General characteristics
- Type: Central battery ship
- Displacement: 2,228 metric tons (2,193 long tons)
- Length: 66 m (216 ft 6 in) (loa)
- Beam: 12.8 m (42 ft)
- Draft: 4.8 m (15 ft 9 in)
- Installed power: 2 × box boilers; 1,800 indicated horsepower (1,300 kW);
- Propulsion: 1 × compound steam engine; 1 × screw propeller;
- Speed: 12 knots (22 km/h; 14 mph)
- Complement: 16 officers; 132 enlisted men;
- Armament: 2 × 228 mm (9 in) Armstrong guns; 3 × 178 mm (7 in) Armstrong guns;
- Armor: Belt: 114 to 152 millimeters (4.5 to 6 in) ; Casemate: 114 mm; Barbette: 127 millimeters (5 in);

= Ottoman ironclad Iclaliye =

Ironclad warship of the Ottoman Navy

Iclaliye ("Glorious") was a unique ironclad warship built for the Ottoman Navy in the late 1860s and early 1870s. She was ordered from the Austro-Hungarian shipyard Stabilimento Tecnico Triestino, was laid down in May 1868, and was completed in February 1871. The design for Iclaliye was based on the earlier s built in France, though she carried a slightly more powerful armament consisting of two 228 mm Armstrong guns and three 178 mm Armstrong guns. During the Russo-Turkish War she supported Ottoman forces fighting in the Caucasus. She spent most of the rest her career out of service, as the Ottoman Navy was allowed to languish. In 1912, the Navy activated the ancient Iclaliye to help provide artillery support to the forces defending Constantinople. She served in subsidiary roles, including as a training ship and a barracks ship, until 1928 when she was decommissioned and broken up.

==Design==
In the early 1860s, the Eyalet of Egypt, a province of the Ottoman Empire, ordered a series of ironclad warships from foreign shipyards. Iclaliye was the last vessel to be ordered by the Egyptian government.
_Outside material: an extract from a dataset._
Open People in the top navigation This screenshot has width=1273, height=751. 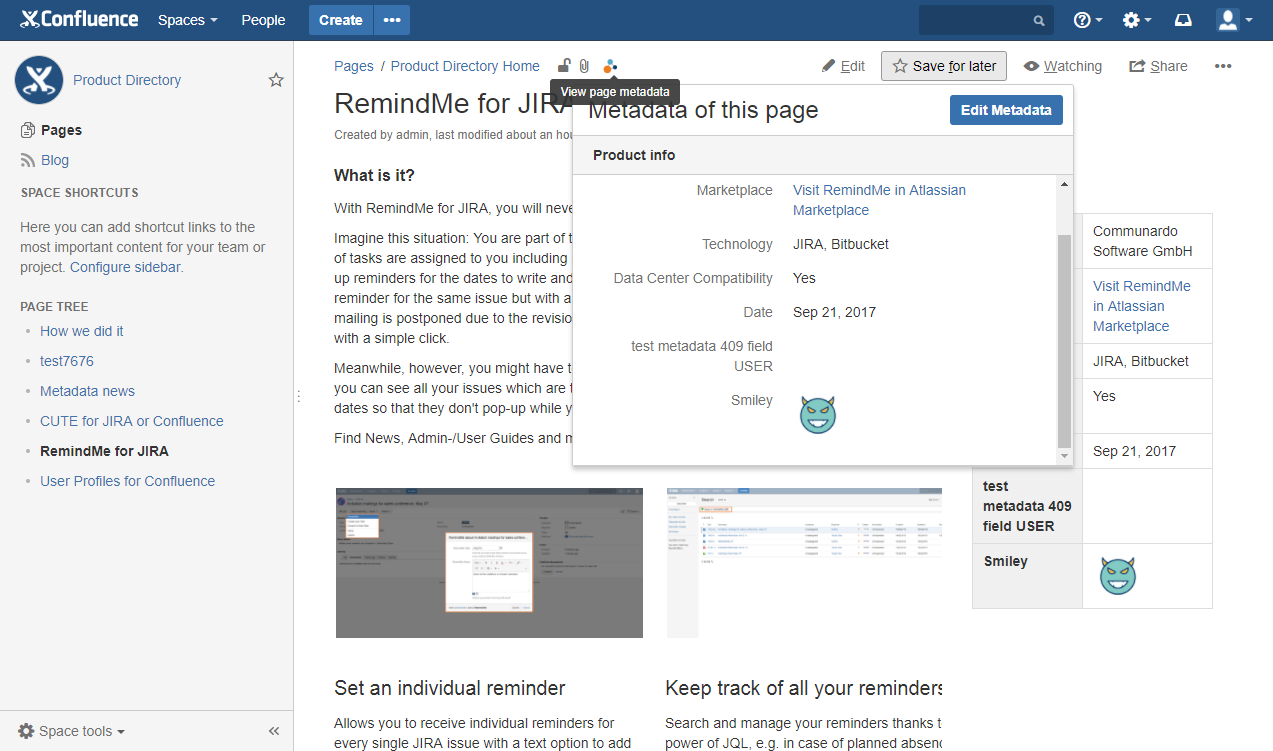263,20
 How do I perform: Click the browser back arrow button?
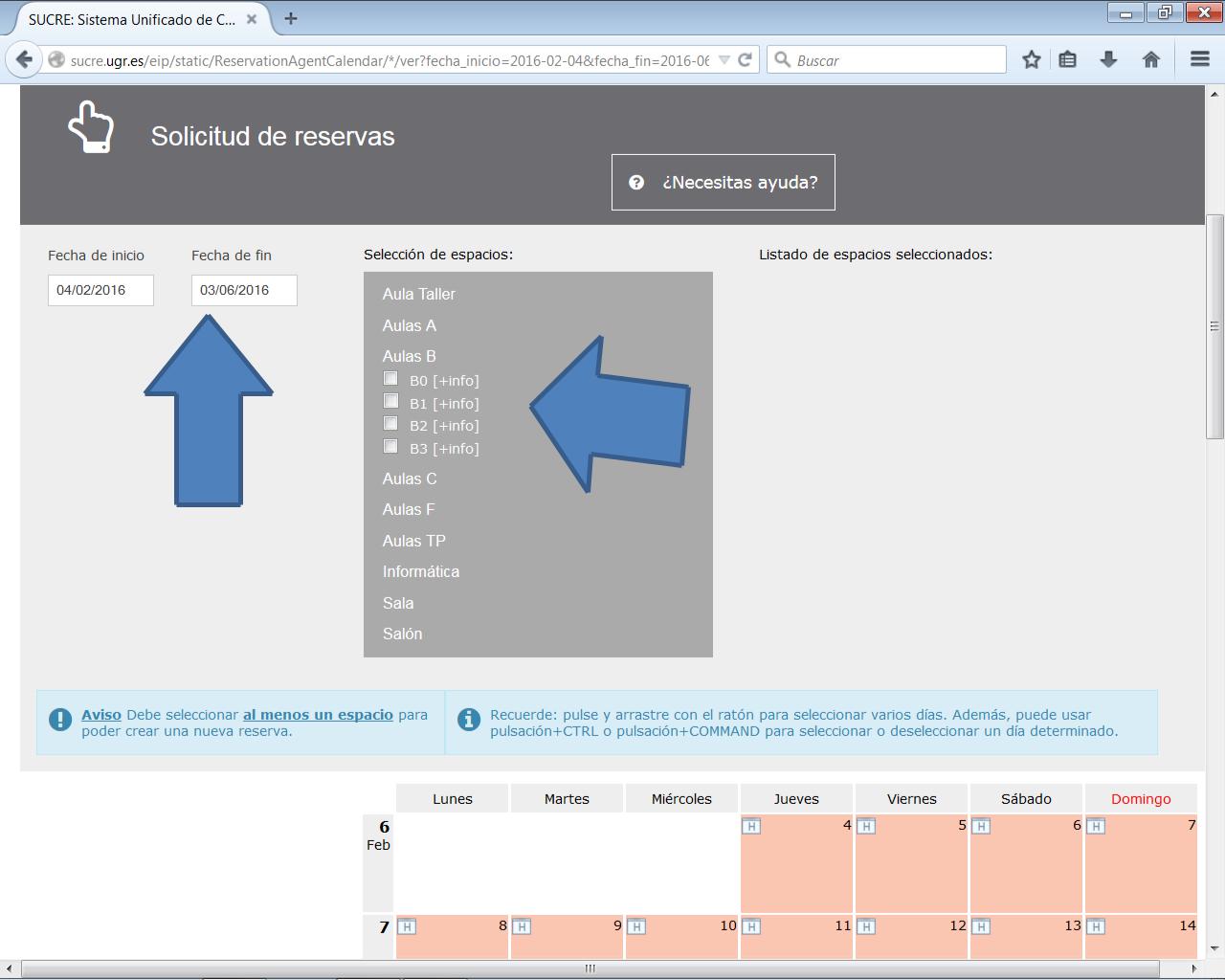pos(24,59)
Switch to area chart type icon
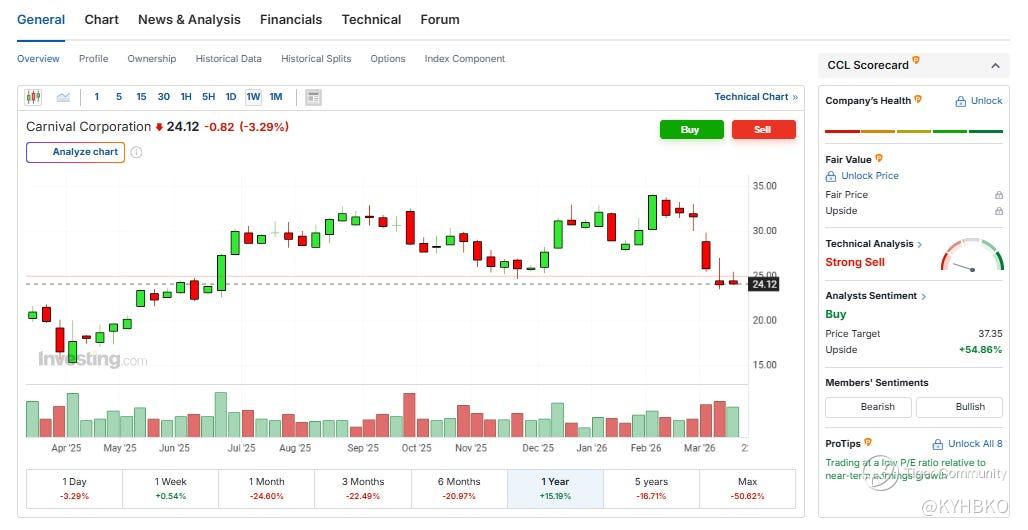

The contract was awarded to the Stabilimento Tecnico Triestino shipyard in Trieste, then part of the Austro-Hungarian Empire in 1868. By this time, Egyptian efforts to assert their independence had angered Sultan Abdülaziz, who on 5 June 1867 demanded Egypt surrender all of the ironclads ordered from foreign shipyards. After lengthy negotiations, Egypt surrendered Iclaliye and the other Egyptian ironclads in exchange for the central government recognizing greater autonomy, transforming the Eyalet into the Khedivate of Egypt. Iclaliye was a slightly enlarged version of the earlier s that had been built in France, carrying a slightly more powerful armament.

===Characteristics===
Iclaliye was 63.6 m long between perpendiculars and 66 m long overall. She had a beam of 12.8 m and a draft of 4.8 m. Her hulls was constructed with iron, and displaced 2228 MT normally and 1650 MT BOM. She had a crew of 16 officers and 132 enlisted men as completed, and her enlisted crew increased to 180 by 1891.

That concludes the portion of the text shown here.